SELECT SQL_NO_CACHE a.a_id, (SELECT b.ts FROM bravo AS b FORCE INDEX (idx_a_id) WHERE b.a_id = a.a_id ORDER BY b_id LIMIT 1) AS ts FROM alpha AS a WHERE a_id > 999999 LIMIT 1 \G
*************************** 1. row ***************************
a_id: 1000000
  ts: 2012-11-14 08:58:32
1 row in set (0.01 sec)

### Same query on 

Server version:		5.0.58-enterprise-gpl MySQL Enterprise Server (GPL)
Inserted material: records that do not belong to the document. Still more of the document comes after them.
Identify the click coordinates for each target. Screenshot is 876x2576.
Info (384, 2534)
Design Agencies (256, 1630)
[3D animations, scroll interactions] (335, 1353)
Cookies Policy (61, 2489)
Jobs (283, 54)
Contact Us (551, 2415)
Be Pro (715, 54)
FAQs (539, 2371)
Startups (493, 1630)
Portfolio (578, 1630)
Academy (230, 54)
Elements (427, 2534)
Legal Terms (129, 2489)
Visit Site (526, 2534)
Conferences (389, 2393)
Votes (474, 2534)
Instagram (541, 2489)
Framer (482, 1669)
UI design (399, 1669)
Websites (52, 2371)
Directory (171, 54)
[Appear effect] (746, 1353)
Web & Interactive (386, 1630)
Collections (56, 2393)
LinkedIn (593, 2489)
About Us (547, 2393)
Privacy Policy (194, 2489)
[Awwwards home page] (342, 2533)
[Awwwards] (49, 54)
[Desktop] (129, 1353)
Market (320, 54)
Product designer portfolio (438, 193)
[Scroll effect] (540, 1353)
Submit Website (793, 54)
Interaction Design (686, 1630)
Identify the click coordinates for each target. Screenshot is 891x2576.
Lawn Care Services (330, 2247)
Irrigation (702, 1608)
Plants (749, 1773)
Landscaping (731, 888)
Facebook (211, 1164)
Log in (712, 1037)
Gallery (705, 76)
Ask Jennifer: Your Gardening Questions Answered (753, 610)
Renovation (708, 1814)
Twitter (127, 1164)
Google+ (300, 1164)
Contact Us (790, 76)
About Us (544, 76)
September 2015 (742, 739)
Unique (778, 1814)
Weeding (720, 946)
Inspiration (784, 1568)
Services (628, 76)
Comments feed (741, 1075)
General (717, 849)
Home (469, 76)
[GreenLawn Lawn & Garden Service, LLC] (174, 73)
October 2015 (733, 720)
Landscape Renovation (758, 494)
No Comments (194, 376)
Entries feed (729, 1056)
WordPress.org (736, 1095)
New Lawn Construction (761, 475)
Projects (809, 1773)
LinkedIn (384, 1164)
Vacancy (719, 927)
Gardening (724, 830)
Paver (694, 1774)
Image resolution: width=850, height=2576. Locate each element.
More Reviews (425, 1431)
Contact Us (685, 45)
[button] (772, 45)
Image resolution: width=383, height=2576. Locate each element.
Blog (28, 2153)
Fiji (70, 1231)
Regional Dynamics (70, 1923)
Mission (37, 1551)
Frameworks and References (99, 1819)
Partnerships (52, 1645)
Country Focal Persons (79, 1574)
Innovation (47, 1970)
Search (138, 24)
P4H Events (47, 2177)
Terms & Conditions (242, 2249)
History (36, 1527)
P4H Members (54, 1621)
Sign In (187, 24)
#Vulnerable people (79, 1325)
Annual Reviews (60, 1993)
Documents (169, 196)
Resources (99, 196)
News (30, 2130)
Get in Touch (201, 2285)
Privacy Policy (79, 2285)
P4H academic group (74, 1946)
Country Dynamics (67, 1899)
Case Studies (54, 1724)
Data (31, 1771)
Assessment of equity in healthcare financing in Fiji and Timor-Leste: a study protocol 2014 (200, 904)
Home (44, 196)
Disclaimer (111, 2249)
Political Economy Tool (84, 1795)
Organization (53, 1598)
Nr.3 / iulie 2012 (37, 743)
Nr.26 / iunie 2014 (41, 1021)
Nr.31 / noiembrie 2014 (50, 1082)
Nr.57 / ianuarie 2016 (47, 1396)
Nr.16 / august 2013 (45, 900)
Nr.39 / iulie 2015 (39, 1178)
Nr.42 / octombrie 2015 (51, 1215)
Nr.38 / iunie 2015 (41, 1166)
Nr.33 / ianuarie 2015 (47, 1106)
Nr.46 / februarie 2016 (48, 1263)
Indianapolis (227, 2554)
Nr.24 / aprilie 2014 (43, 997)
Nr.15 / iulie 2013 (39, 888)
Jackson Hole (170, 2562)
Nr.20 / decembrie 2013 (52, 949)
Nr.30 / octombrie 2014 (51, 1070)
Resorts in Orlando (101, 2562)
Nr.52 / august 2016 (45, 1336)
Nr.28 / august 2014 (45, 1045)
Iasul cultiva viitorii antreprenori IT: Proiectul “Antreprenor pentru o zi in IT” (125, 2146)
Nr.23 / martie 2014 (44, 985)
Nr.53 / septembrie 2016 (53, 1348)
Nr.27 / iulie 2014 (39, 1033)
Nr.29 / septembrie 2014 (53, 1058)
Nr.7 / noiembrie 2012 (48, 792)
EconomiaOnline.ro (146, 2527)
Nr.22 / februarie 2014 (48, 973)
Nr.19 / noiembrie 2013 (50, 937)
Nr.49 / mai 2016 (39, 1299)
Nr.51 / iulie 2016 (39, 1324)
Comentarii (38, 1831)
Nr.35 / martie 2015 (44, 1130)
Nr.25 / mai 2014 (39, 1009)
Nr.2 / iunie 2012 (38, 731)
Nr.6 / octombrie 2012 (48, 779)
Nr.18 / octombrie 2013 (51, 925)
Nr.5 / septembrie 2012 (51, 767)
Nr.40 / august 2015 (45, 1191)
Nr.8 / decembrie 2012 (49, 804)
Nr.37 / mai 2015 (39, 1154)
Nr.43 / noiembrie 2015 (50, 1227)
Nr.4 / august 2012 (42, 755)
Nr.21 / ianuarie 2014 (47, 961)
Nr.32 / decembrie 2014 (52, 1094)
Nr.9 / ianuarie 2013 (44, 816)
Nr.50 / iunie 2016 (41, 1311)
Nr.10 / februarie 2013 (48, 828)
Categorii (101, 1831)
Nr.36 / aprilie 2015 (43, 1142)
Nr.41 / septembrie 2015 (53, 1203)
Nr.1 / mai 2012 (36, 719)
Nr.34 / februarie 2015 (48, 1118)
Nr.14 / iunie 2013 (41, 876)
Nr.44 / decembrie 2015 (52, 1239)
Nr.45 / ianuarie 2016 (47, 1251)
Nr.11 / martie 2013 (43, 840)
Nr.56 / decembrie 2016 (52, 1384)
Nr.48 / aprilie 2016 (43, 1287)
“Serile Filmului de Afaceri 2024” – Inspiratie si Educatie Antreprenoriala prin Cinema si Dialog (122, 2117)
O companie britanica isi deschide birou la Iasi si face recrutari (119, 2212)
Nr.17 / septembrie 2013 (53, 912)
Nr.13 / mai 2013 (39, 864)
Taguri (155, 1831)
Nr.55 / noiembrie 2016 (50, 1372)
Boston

EXPLAIN SELECT SQL_NO_CACHE a.a_id, (SELECT b.ts FROM bravo AS b WHERE b.a_id = a.a_id ORDER BY b_id LIMIT 1) AS ts FROM alpha AS a WHERE a_id > 999999 LIMIT 1 \G

*************************** 1. row ***************************
           id: 1
  select_type: PRIMARY
        table: a
         type: range
possible_keys: PRIMARY
          key: PRIMARY
      key_len: 4
          ref: NULL
         rows: 8999571
        Extra: Using where; Using index
*************************** 2. row ***************************
           id: 2
  select_type: DEPENDENT SUBQUERY
        table: b
         type: ref
possible_keys: idx_a_id
          key: idx_a_id
      key_len: 4
          ref: test.a.a_id
         rows: 2
        Extra: Using where; Using filesort
2 rows in set (0.00 sec)

(db131.tss:test:12)$ SELECT SQL_NO_CACHE a.a_id, (SELECT b.ts FROM bravo AS b WHERE b.a_id = a.a_id ORDER BY b_id LIMIT 1) AS ts FROM alpha AS a WHERE a_id > 999999 LIMIT 1 \G
*************************** 1. row ***************************
a_id: 1000000
  ts: 2012-11-14 09:09:08
1 row in set (0.00 sec)
[29 Nov 2012 18:53] Sveta Smirnova
Thank you for the report.

This is fixed in version 5.6.8. Please upgrade.